One the one hand, reviewing and micromaning everything it does is tedious and unrewarding. Unlike reviewing a colleague's code, you're never going to teach it anything; maybe you'll get some skills out of it if you finds something that comes up often enough it's worth writing a skill for. And this only gets you, at best, a slight speedup over writing it yourself, as you have to stay engaged and think about everything that's going on.
Or you can just let it grind away agentically and only test the final output. This allows you to get those huge gains at first, but it can easily just start accumulating more and more cruft and bad design decisions and hacks on top of hacks. And you increasingly don't know what it's doing or why, you're losing the skill of even being able to because you're not exercising it.
You're just building yourself a huge pile of technical debt. You might delete your prod database without realizing it. You might end up with an auth system that doesn't actually check the auth and so someone can just set a username of an admin in a cookie to log in. Or whatever; you have no idea, and even if the model gets it right 95% of the time, do you want to be periodically rolling a d20 and if you get a 1 you lose everything?
Maybe I’m just weird (actually that’s a given) but I don’t mind babysitting the clanker while it works.
The agent only has access to exactly what it needs, be it an implementation agent, analysis agent, or review agent.
Makes it very easy to stay in command without having to sit and approve tons of random things the agent wants to do.
I do not allow bash or any kind of shell. I don't want to have to figure out what some random python script it's made up is supposed to do all the time.
Both OpenCode and VsCode support this. I think in ClaudeCode you can do it with skills now.
The other benefit is the MCP tool can mediate e.g. noisy build tool output, and reduce token usage by only showing errors or test failures, nothing else, or simply an ok response with the build run or test count.
So far, I have not needed to give them access to more than build tools, git, and a project/knowledge system (e.g. Obsidian) for the work I have them doing. Well and file read/write and web search.
I use Cursor but it's getting expensive lately, so I'm trying to reduce context size and move to OpenCode or something like that which I can use with some cheaper provider and Kimi 2.5 or whatever.
BTW, one tip is to look at the size of the codebase. When you see 100KLOC for a first draft of a C compiler, you know something has gone horribly wrong. I would suggest that you at least compare the number of lines the agent produced to what you think the project should take. If it's more than double, the code is in serious, serious trouble. If it's in the <1.5x range, there's a chance it could be saved.
Asking the agent questions is good - as an aid to a review, not as a substitute. The agents lie with a high enough frequency to be a serious problem.
The models don't yet write code anywhere near human quality, so they require much closer supervision than a human programmer.

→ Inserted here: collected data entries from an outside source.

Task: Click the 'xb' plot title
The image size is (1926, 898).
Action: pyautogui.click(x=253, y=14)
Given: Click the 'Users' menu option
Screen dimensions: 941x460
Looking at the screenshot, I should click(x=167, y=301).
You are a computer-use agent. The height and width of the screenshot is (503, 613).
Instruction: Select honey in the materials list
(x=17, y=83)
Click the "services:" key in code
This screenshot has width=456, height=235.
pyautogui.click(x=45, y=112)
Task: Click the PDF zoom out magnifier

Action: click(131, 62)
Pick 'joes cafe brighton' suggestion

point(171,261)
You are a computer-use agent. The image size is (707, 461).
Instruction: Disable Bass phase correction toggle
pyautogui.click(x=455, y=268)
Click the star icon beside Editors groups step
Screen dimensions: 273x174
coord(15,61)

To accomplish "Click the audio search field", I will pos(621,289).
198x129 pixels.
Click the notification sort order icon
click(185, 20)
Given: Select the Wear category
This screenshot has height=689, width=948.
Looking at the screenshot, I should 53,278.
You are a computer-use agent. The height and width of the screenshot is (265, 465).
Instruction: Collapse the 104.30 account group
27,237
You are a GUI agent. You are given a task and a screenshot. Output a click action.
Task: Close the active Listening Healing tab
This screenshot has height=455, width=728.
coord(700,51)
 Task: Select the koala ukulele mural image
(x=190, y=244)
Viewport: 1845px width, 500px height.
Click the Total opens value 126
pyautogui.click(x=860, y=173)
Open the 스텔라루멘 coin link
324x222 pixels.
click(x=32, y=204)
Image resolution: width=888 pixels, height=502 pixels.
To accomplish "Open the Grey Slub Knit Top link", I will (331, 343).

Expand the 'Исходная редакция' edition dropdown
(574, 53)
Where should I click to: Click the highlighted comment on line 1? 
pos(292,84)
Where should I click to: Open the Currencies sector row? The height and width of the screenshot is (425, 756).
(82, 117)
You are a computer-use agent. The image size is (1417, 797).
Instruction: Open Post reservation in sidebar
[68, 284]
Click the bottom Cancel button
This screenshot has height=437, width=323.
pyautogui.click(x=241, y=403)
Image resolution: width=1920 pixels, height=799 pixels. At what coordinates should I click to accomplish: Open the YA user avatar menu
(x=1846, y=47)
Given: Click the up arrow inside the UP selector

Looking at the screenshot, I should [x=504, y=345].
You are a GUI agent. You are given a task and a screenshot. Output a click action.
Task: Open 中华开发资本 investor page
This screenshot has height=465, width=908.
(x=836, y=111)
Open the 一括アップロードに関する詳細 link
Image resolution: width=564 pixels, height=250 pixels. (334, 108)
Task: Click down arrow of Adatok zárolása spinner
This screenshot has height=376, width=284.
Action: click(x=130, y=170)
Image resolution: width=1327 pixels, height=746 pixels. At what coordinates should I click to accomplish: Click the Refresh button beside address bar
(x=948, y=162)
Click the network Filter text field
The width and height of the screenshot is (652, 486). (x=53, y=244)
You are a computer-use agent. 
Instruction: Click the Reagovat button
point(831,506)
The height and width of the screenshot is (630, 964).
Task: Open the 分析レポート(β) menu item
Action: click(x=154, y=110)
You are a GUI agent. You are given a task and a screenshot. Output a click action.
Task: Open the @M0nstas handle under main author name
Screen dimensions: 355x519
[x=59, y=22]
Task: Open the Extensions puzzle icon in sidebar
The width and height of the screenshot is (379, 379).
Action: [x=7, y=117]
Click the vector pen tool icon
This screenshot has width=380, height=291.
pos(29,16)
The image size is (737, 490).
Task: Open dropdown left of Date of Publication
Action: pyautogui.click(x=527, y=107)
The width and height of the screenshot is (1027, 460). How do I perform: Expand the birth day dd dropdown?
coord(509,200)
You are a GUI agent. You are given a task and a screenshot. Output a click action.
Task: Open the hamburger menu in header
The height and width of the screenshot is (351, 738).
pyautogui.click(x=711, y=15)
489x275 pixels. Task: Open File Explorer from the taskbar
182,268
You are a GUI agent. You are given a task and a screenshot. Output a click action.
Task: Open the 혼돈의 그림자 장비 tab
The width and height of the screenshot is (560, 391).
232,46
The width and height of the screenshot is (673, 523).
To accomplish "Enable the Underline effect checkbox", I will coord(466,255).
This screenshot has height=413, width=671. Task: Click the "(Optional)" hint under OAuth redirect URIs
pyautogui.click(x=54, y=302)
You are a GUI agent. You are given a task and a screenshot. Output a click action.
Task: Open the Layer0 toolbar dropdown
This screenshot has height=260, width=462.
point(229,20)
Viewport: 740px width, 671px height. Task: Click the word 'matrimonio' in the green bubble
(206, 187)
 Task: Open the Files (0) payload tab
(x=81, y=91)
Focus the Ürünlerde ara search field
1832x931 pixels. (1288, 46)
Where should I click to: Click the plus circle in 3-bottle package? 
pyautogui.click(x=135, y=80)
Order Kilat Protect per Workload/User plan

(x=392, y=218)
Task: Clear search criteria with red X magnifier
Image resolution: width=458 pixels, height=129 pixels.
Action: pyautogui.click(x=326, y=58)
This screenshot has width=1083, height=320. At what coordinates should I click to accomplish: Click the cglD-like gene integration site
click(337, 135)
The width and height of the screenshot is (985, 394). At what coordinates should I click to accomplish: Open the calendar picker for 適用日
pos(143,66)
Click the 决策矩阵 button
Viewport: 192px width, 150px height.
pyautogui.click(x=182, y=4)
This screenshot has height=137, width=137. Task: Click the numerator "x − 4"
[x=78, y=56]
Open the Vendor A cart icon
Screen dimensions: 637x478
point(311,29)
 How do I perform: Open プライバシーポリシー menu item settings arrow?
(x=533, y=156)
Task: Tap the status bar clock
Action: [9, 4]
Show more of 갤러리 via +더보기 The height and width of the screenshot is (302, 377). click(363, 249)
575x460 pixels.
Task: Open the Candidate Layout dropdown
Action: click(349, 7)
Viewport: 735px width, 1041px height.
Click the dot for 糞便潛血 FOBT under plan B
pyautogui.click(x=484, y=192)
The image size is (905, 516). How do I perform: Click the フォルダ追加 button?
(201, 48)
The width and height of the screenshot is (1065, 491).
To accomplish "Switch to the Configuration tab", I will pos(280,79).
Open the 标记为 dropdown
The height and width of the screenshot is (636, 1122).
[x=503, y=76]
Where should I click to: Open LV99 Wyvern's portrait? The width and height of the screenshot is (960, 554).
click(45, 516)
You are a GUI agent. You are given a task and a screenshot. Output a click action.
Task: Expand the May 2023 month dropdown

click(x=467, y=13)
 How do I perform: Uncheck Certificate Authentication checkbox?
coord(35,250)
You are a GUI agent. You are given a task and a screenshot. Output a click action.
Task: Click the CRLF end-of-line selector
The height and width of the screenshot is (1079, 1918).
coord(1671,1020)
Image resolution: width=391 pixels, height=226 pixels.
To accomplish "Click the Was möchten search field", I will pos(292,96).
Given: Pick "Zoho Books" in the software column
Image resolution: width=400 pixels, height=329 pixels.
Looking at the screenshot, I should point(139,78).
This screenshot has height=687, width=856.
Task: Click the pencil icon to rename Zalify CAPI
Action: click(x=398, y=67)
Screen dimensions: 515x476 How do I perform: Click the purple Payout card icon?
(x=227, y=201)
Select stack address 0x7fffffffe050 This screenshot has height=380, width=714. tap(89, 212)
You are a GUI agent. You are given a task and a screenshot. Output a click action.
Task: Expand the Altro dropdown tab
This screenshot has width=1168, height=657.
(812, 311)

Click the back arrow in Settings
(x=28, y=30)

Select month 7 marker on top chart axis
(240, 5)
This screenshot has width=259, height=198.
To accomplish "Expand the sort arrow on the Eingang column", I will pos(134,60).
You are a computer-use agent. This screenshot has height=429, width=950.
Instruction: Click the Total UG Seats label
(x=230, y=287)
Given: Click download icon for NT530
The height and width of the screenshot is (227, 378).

You could have it build something that takes fewer lines of code, but you aren’t gonna to find much with that level of specification and guardrails.
It has about doubled my development pace. An absolutely incredible gain in a vacuum, though tiny compared to what people seem to manage without these self-constraints. But in exchange, my understanding of the code is as comprehensive as if I had paired on it, or merged a direct report's branch into a project I was responsible for. A reasonable enough tradeoff, for me.
anonu has explicitly said that they've wiped a database twice as a result of agents doing stuff. What sort of diff would help against an agent running commands, without your approval?
$ main-app git:(main) kubectl get pods | grep agent | head -n 1 | sed -E 's/[a-z]+-agent(.*)/app-agent\1/'
app-agent-656c6ff85d-p86t8 1/1 Running 0 13d
The diff: +8000 -4000
I also don't find the permissions it prompts for very meaningful. Permission to use a file search tool? Permission to make a web request? It's a clumsy way to slow it down enough for me to catch up.